DESCRIPTION OF THE TASK: Reproduce the listing below word for word, from its first line through the line containing "Ceramic Bearing (146, 414)", with both of those lines included.

SUPPLIED ENTRIES:
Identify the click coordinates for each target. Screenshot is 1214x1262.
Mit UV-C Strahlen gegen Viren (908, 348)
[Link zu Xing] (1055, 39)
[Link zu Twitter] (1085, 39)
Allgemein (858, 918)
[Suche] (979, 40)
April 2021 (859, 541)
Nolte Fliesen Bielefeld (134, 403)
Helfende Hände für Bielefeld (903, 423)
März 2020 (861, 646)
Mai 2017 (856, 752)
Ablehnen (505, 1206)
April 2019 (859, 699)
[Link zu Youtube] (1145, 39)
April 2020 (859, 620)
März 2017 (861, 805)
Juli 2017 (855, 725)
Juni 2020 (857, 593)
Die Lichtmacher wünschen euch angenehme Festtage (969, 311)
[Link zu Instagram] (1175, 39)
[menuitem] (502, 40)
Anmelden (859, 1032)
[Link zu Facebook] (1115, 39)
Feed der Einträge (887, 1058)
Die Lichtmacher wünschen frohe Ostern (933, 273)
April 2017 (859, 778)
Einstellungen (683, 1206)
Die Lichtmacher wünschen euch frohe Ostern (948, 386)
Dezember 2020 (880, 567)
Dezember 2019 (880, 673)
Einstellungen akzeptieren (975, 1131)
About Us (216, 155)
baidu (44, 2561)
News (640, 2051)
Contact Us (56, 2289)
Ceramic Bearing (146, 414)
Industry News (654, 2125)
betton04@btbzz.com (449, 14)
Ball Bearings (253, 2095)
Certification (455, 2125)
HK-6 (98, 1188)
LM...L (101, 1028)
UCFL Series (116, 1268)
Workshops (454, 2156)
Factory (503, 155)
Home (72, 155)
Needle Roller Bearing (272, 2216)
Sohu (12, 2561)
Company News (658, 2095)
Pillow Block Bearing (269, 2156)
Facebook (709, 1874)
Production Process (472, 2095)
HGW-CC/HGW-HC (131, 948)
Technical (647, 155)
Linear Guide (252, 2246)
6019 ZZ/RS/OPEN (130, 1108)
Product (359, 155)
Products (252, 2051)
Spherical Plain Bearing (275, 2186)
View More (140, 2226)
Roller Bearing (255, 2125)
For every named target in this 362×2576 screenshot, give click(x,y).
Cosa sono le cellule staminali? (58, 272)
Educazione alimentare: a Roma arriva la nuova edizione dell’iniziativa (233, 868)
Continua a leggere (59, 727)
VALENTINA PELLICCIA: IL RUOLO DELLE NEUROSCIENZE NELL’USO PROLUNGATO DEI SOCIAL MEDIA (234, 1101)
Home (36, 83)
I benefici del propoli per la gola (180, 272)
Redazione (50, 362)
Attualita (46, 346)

COMPLETE ANSWER:
Identify the click coordinates for each target. Screenshot is 1214x1262.
Mit UV-C Strahlen gegen Viren (908, 348)
[Link zu Xing] (1055, 39)
[Link zu Twitter] (1085, 39)
Allgemein (858, 918)
[Suche] (979, 40)
April 2021 (859, 541)
Nolte Fliesen Bielefeld (134, 403)
Helfende Hände für Bielefeld (903, 423)
März 2020 (861, 646)
Mai 2017 (856, 752)
Ablehnen (505, 1206)
April 2019 (859, 699)
[Link zu Youtube] (1145, 39)
April 2020 (859, 620)
März 2017 (861, 805)
Juli 2017 (855, 725)
Juni 2020 (857, 593)
Die Lichtmacher wünschen euch angenehme Festtage (969, 311)
[Link zu Instagram] (1175, 39)
[menuitem] (502, 40)
Anmelden (859, 1032)
[Link zu Facebook] (1115, 39)
Feed der Einträge (887, 1058)
Die Lichtmacher wünschen frohe Ostern (933, 273)
April 2017 (859, 778)
Einstellungen (683, 1206)
Die Lichtmacher wünschen euch frohe Ostern (948, 386)
Dezember 2020 (880, 567)
Dezember 2019 (880, 673)
Einstellungen akzeptieren (975, 1131)
About Us (216, 155)
baidu (44, 2561)
News (640, 2051)
Contact Us (56, 2289)
Ceramic Bearing (146, 414)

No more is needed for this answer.